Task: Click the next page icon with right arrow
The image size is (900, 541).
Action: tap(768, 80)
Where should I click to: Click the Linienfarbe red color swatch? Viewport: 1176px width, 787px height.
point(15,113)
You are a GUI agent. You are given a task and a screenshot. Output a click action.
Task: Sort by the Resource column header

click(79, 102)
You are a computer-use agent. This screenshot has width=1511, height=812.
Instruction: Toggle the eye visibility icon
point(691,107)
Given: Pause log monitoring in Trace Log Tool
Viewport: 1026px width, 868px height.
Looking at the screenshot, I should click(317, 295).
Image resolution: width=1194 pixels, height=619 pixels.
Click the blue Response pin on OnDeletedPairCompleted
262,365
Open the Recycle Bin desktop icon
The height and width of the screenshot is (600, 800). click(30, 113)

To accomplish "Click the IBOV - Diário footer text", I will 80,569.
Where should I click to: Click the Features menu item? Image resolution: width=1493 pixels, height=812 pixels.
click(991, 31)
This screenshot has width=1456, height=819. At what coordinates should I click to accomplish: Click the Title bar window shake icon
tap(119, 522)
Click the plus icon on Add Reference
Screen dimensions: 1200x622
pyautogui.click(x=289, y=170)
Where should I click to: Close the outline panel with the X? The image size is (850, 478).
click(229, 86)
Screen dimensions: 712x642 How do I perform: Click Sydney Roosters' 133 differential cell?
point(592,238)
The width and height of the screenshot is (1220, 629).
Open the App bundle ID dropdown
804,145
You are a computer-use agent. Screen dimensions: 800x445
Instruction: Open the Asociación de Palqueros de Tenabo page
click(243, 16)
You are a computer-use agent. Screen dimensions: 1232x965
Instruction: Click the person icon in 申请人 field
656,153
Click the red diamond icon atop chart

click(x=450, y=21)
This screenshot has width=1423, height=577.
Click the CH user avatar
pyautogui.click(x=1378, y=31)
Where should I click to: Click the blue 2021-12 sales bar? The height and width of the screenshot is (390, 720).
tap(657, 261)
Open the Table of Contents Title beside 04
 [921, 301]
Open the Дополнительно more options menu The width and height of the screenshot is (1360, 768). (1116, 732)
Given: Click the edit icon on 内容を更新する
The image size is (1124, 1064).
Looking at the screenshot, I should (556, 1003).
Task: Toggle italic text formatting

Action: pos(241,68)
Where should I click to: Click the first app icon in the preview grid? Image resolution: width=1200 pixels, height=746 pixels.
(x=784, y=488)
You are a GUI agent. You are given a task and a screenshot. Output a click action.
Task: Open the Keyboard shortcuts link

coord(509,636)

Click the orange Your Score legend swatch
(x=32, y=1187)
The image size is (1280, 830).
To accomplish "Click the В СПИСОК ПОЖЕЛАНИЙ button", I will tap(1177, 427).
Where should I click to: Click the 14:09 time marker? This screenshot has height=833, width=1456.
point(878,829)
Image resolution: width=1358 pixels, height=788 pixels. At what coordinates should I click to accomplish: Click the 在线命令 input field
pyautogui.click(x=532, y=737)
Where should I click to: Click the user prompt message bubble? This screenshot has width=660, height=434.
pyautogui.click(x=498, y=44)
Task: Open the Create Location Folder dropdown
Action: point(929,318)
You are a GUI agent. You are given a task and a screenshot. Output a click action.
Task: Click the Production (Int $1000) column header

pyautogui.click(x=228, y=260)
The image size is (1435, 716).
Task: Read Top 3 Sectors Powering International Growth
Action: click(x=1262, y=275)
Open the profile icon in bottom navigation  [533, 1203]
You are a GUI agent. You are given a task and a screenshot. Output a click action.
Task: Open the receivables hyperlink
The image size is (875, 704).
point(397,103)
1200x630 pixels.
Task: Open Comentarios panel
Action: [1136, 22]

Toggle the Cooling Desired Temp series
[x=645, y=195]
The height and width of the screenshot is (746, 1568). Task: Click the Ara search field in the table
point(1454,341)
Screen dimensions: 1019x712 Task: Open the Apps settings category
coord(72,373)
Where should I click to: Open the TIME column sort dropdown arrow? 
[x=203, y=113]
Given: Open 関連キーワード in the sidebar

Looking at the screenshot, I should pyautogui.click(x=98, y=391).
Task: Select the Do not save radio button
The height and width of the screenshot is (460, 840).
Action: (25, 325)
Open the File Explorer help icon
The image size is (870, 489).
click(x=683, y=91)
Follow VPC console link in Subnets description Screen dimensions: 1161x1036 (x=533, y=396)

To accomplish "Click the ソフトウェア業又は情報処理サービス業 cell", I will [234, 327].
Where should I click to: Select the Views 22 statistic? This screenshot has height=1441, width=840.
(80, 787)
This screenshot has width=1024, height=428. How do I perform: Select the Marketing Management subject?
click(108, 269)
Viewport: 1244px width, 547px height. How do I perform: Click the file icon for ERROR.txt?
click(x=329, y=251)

# # # #

• EXERCISE DESCRIPTION:
Every record must be transcribed exactly as written.

• ANSWER BOX:
Task: Click the next page icon with right arrow
The image size is (900, 541).
Action: tap(768, 80)
Where should I click to: Click the Linienfarbe red color swatch? Viewport: 1176px width, 787px height.
point(15,113)
You are a GUI agent. You are given a task and a screenshot. Output a click action.
Task: Sort by the Resource column header

click(79, 102)
You are a computer-use agent. This screenshot has width=1511, height=812.
Instruction: Toggle the eye visibility icon
point(691,107)
Given: Pause log monitoring in Trace Log Tool
Viewport: 1026px width, 868px height.
Looking at the screenshot, I should click(317, 295).
Image resolution: width=1194 pixels, height=619 pixels.
Click the blue Response pin on OnDeletedPairCompleted
262,365
Open the Recycle Bin desktop icon
The height and width of the screenshot is (600, 800). click(30, 113)

To accomplish "Click the IBOV - Diário footer text", I will 80,569.
Where should I click to: Click the Features menu item? Image resolution: width=1493 pixels, height=812 pixels.
click(991, 31)
This screenshot has width=1456, height=819. At what coordinates should I click to accomplish: Click the Title bar window shake icon
tap(119, 522)
Click the plus icon on Add Reference
Screen dimensions: 1200x622
pyautogui.click(x=289, y=170)
Where should I click to: Close the outline panel with the X? The image size is (850, 478).
click(229, 86)
Screen dimensions: 712x642 How do I perform: Click Sydney Roosters' 133 differential cell?
point(592,238)
The width and height of the screenshot is (1220, 629).
Open the App bundle ID dropdown
804,145
You are a computer-use agent. Screen dimensions: 800x445
Instruction: Open the Asociación de Palqueros de Tenabo page
click(243, 16)
You are a computer-use agent. Screen dimensions: 1232x965
Instruction: Click the person icon in 申请人 field
656,153
Click the red diamond icon atop chart

click(x=450, y=21)
This screenshot has width=1423, height=577.
Click the CH user avatar
pyautogui.click(x=1378, y=31)
Where should I click to: Click the blue 2021-12 sales bar? The height and width of the screenshot is (390, 720).
tap(657, 261)
Open the Table of Contents Title beside 04
 [921, 301]
Open the Дополнительно more options menu The width and height of the screenshot is (1360, 768). (1116, 732)
Given: Click the edit icon on 内容を更新する
The image size is (1124, 1064).
Looking at the screenshot, I should (556, 1003).
Task: Toggle italic text formatting

Action: pos(241,68)
Where should I click to: Click the first app icon in the preview grid? Image resolution: width=1200 pixels, height=746 pixels.
(x=784, y=488)
You are a GUI agent. You are given a task and a screenshot. Output a click action.
Task: Open the Keyboard shortcuts link

coord(509,636)

Click the orange Your Score legend swatch
(x=32, y=1187)
The image size is (1280, 830).
To accomplish "Click the В СПИСОК ПОЖЕЛАНИЙ button", I will tap(1177, 427).
Where should I click to: Click the 14:09 time marker? This screenshot has height=833, width=1456.
point(878,829)
Image resolution: width=1358 pixels, height=788 pixels. At what coordinates should I click to accomplish: Click the 在线命令 input field
pyautogui.click(x=532, y=737)
Where should I click to: Click the user prompt message bubble? This screenshot has width=660, height=434.
pyautogui.click(x=498, y=44)
Task: Open the Create Location Folder dropdown
Action: point(929,318)
You are a GUI agent. You are given a task and a screenshot. Output a click action.
Task: Click the Production (Int $1000) column header

pyautogui.click(x=228, y=260)
The image size is (1435, 716).
Task: Read Top 3 Sectors Powering International Growth
Action: click(x=1262, y=275)
Open the profile icon in bottom navigation  [533, 1203]
You are a GUI agent. You are given a task and a screenshot. Output a click action.
Task: Open the receivables hyperlink
The image size is (875, 704).
point(397,103)
1200x630 pixels.
Task: Open Comentarios panel
Action: [1136, 22]

Toggle the Cooling Desired Temp series
[x=645, y=195]
The height and width of the screenshot is (746, 1568). Task: Click the Ara search field in the table
point(1454,341)
Screen dimensions: 1019x712 Task: Open the Apps settings category
coord(72,373)
Where should I click to: Open the TIME column sort dropdown arrow? 
[x=203, y=113]
Given: Open 関連キーワード in the sidebar

Looking at the screenshot, I should pyautogui.click(x=98, y=391).
Task: Select the Do not save radio button
The height and width of the screenshot is (460, 840).
Action: (25, 325)
Open the File Explorer help icon
The image size is (870, 489).
click(x=683, y=91)
Follow VPC console link in Subnets description Screen dimensions: 1161x1036 (x=533, y=396)

To accomplish "Click the ソフトウェア業又は情報処理サービス業 cell", I will [234, 327].
Where should I click to: Select the Views 22 statistic? This screenshot has height=1441, width=840.
(80, 787)
This screenshot has width=1024, height=428. How do I perform: Select the Marketing Management subject?
click(108, 269)
Viewport: 1244px width, 547px height. How do I perform: Click the file icon for ERROR.txt?
click(x=329, y=251)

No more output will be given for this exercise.